Try it
The entries below hold a line with "The height and width of the screenshot is (707, 1273)." and a line with "Task: Add an Environment Light from the shelf". Return those lines and all that lie between them, exactly and only.

____ Data for this task

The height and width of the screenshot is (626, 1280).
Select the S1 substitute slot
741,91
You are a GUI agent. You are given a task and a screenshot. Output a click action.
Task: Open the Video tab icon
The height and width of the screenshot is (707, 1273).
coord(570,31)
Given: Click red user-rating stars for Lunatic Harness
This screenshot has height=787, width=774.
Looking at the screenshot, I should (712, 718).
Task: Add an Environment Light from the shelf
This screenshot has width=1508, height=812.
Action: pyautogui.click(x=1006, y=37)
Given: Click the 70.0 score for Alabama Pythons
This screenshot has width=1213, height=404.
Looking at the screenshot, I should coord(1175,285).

________
____ Data for this task

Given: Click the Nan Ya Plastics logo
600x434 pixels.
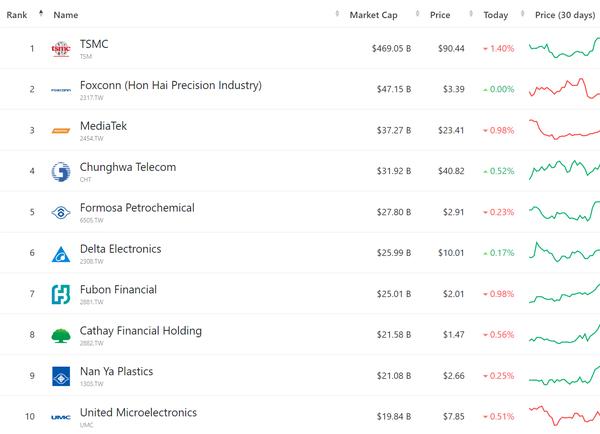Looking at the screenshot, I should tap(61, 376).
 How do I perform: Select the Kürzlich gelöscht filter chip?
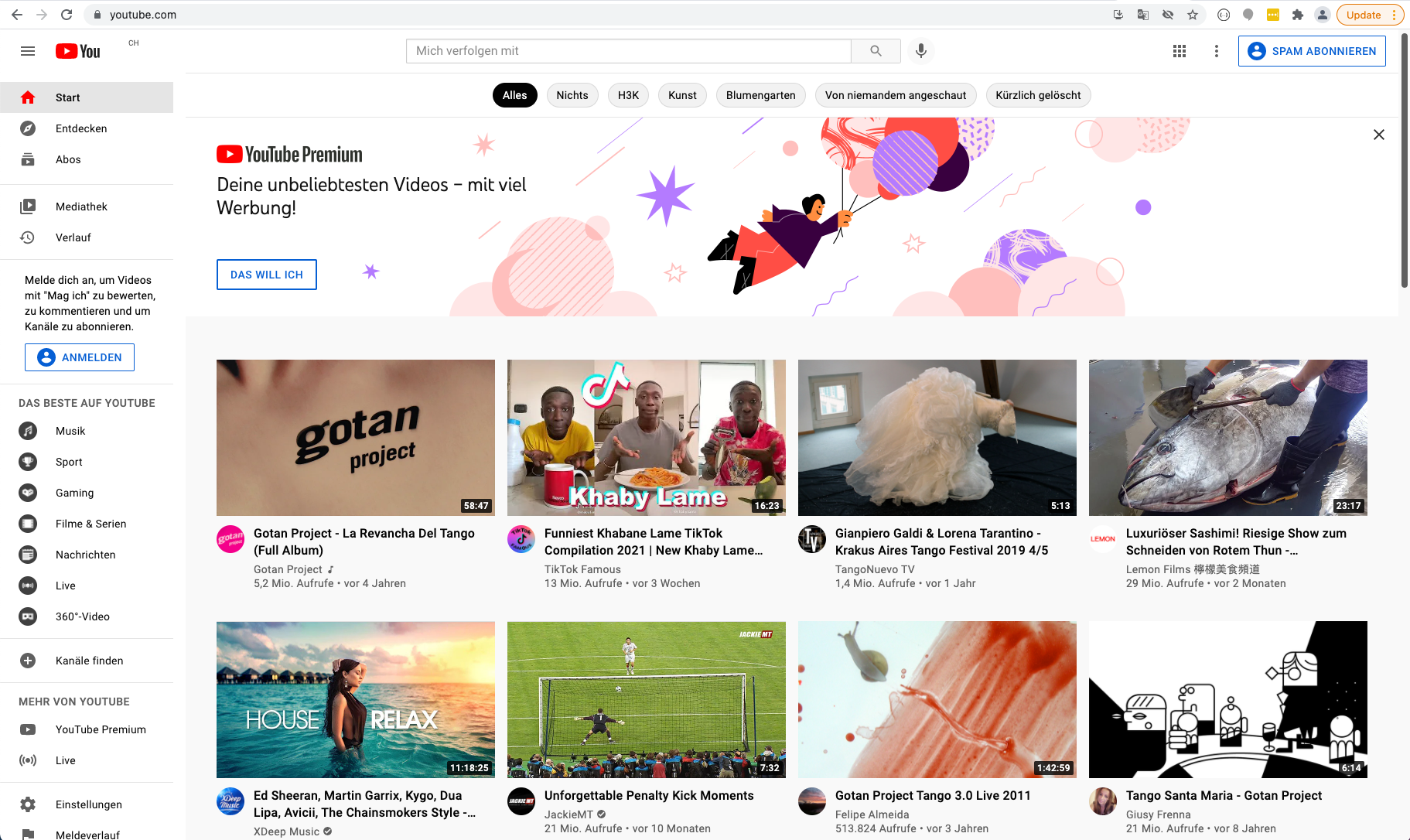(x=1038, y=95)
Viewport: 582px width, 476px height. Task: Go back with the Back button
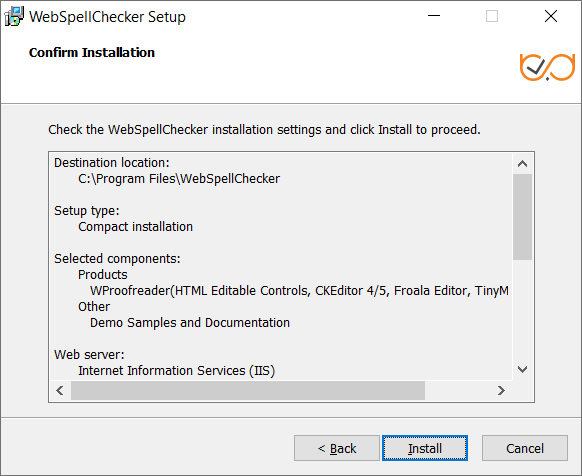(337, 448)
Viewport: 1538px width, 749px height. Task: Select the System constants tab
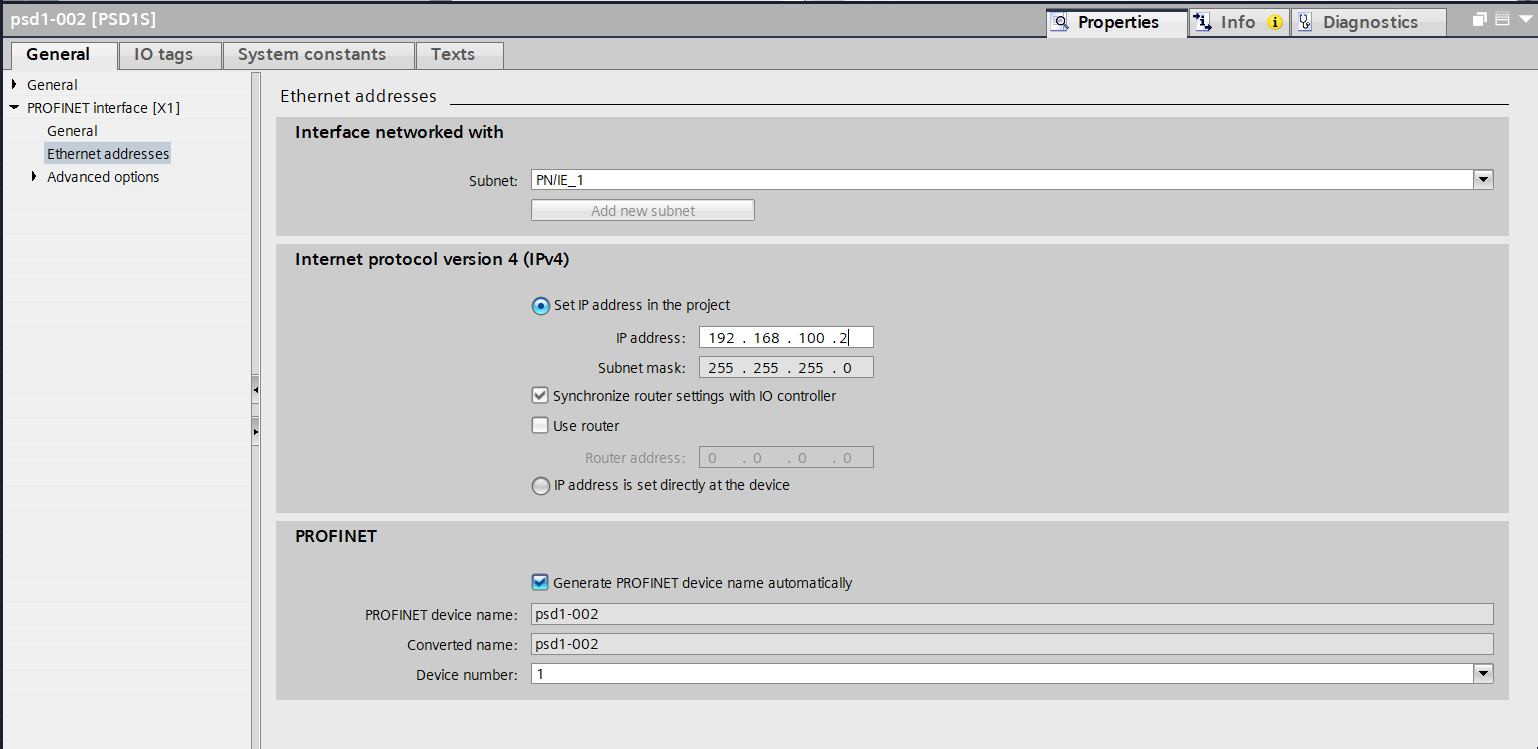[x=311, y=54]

________

Expected answer
The height and width of the screenshot is (707, 1273).
coord(570,31)
Given: Click red user-rating stars for Lunatic Harness
This screenshot has height=787, width=774.
Looking at the screenshot, I should (712, 718).
Task: Add an Environment Light from the shelf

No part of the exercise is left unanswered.